The day’s belated honorees “did not toil or build or serve freely,” he said. “They were enslaved. I don’t know how to give thanks or how to give recognition in this context.”

Expressing gratitude to ghosts from the university’s haunted past may not be enough, he suggested.

“The people we come to thank and recognize are so long gone, and were so abused, it may be too little, too late. Still, we must try, and we must do it together.”

USC Associate Professor of History Bobby Donaldson said in his keynote address that enslaved people lived, worked, and cleaned in the very environment where the event was taking place. When Rutledge College caught fire in 1832, enslaved people were the ones who helped put it out.

It was also the place where they were rendered inferior.

In this chapel, “slavery and the bondage of women and men was legitimized and justified as the will of God,” he said. In classrooms, slavery “was debated and rationalized among students and faculty.”

In 2004, Graham Duncan — who is now interim curator of manuscripts at the South Caroliniana Library — was a student in a Southern Studies class researching the role of slaves at South Carolina College.

Duncan provided the groundwork for an extensive project, led by USC Professor of History Robert Weyeneth, that began about seven years ago. His students, with the help of USC archivist Elizabeth West, combed college records, unearthed historical receipts, financial reports and other documents about slavery at South Carolina College.

The results of their work can be accessed at the website Slavery at South Carolina College, 1801-1865: The Foundations of the University of South Carolina.

One of their great discoveries was “hiding in plain sight,” as Weyeneth put it. The building long labeled as the “carriage house” behind the president’s home is also the last remaining campus kitchen and slave quarters.

“We found how the system operated,” Weyeneth said. “The president could bring family slaves, faculty could bring family slaves, students were not allowed to bring family slaves. The college owned slaves and then hired them out, which was essentially a form of rent. They would pay rent to the owner, and the slave would obviously perform the labor without any compensation.”

College records from 1816 tell of one leased slave named Jack, who was put to work in the science laboratory. His job was to look after the “Philosophical apparatus,” which seems to be an archaic term for scientific instruments. He apparently did his job so well the faculty wrote a letter to the governor, asking if the school could buy him outright.

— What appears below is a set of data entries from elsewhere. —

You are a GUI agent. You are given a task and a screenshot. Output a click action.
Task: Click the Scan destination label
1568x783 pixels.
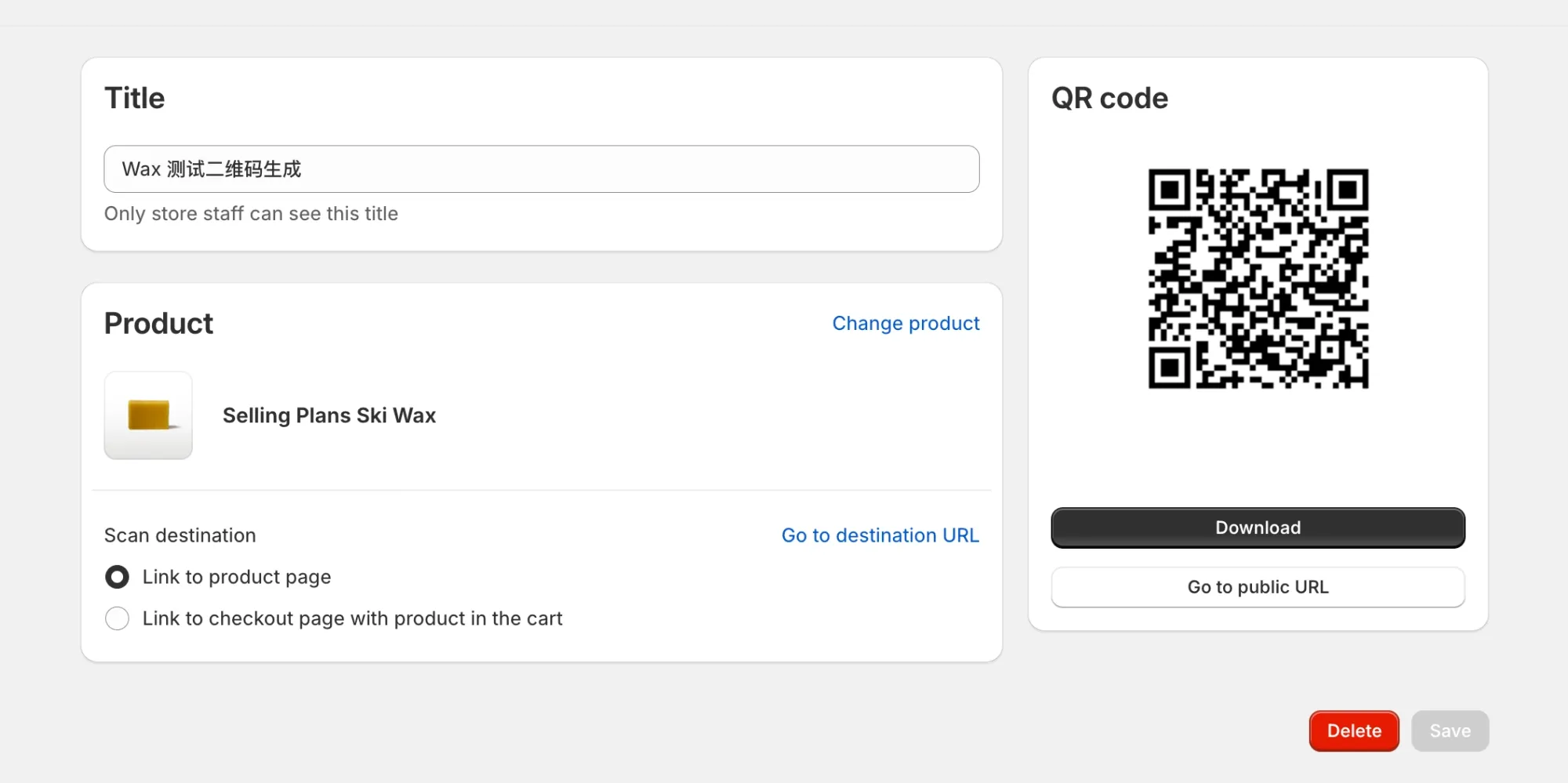click(180, 535)
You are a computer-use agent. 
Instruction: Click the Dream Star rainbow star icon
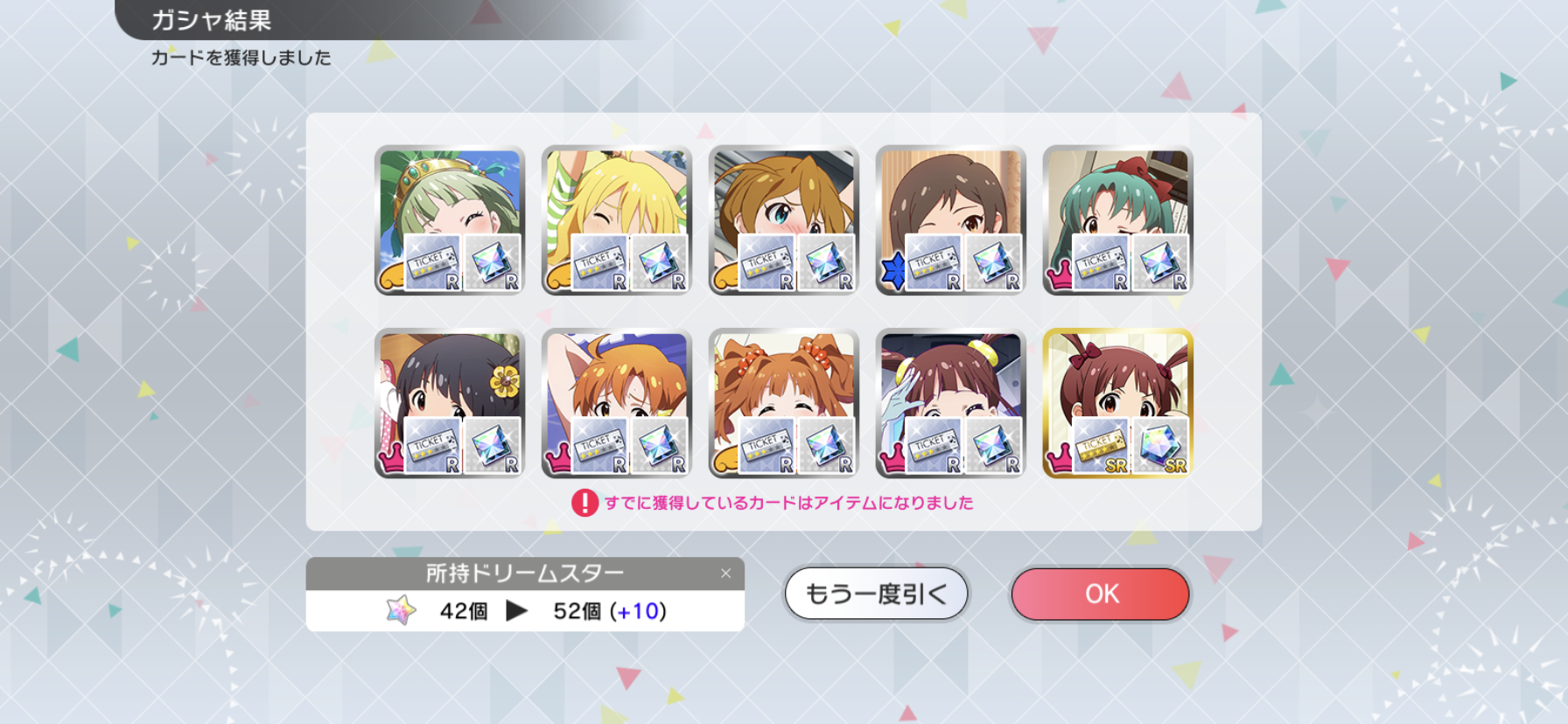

“He has acquired a tolerably good knowledge of this business and is enabled thusly to aid some of the professors considerably in the mechanical parts of their duties,” according to official request. “He has also been uniformly honest, sober and civil, which are well known to be rare qualities in a servant.”

Research also revealed multiple accounts of mistreatment.

“One of the more striking things is when you get into the faculty records, and the disciplinary records with the students,” Duncan said. “The students were, time and time again, called before faculty committees for abusing the enslaved people.”

The incidents were plentiful and ugly.

“Hitting them with a brick, tying them up and beating them, cutting them with knives in the face in the dining hall. And the students were not punished at all, really.”

For Weyeneth, the preservation of USC’s antebellum architecture is a reminder of the past that makes it unique among American colleges. Stand on the steps of McKissick Museum, look toward Sumter Street, and everything you see looks the way it did before the Civil War.

“It is,” he said, “a remarkably intact landscape of slavery.”